:: Selected excerpt ::

In [None]:
import sys
from pathlib import Path
sys.path.insert(0, str(Path.cwd().parent))
from tool_monkey import MonkeyObserver, create_tool_with_monkey, content_policy_violation, logger, setup_default_logging

In [None]:
setup_default_logging(level=10)

# Content Moderation Examples

This notebook demonstrates how agents handle content moderation failures - a unique failure mode specific to LLM-powered tools.

Content filters are common in:
- **Image generation APIs** (DALL-E, Midjourney, Stable Diffusion)
- **Text generation APIs** (OpenAI GPT, Anthropic Claude)
- **Content platforms** (social media, user-generated content sites)

Unlike timeouts or rate limits, content moderation failures require the agent to understand *why* the request was rejected and potentially rephrase or abandon the request.

## Example 1: Image Generation with Content Filter

**Use Case:** Agent generates images for a creative project. One prompt triggers the content policy filter.

:::
:: Provided material ::

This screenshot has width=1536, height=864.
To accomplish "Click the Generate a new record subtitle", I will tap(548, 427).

:::
:: Provided material ::

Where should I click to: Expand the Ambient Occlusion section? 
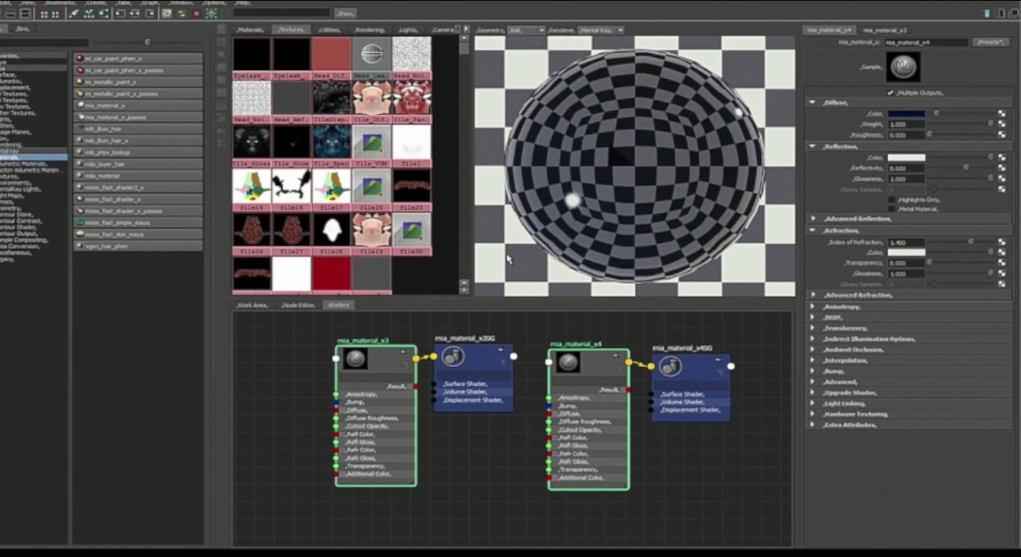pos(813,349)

:::

◆ How to complete this task: Go on with the content moderation notebook, starting right after "One prompt triggers the content policy filter."

◆ Exercise output:
**What Happens:**
1. User asks agent to generate fantasy character artwork
2. Agent creates prompts for different characters
3. **First 2 images:** Generated successfully ✅ ✅
4. **Third image:** Content policy violation! ❌ (triggered violence/weapon filter)
5. Agent sees error: "Content policy violation: violence"
6. Agent acknowledges the error and continues with other images

**What This Shows:**
- Content filters block specific requests, not all requests
- Agent must handle rejection gracefully (can't just retry - same prompt will fail again)
- Real pattern: DALL-E, Midjourney, and Stable Diffusion all have content filters
- Different from technical failures - this is a *policy* issue, not a transient error

**Scenario Configuration:**
- `content_policy_violation(reason="violence")` - triggers on 3rd call
- Simulates: Content safety filter detecting prohibited content

In [None]:
def content_moderation_example():
    from langchain_examples.shared.llm import llm
    from langchain_examples.shared.tools import base_image_gen_tool, ImageGenInput
    
    observer = MonkeyObserver()
    # Content filter triggers on 3rd call
    scenario = content_policy_violation(reason="violence")
    
    generate_image = create_tool_with_monkey(
        base_image_gen_tool,
        scenario,
        observer,
        tool_name="generate_image",
        args_schema=ImageGenInput
    )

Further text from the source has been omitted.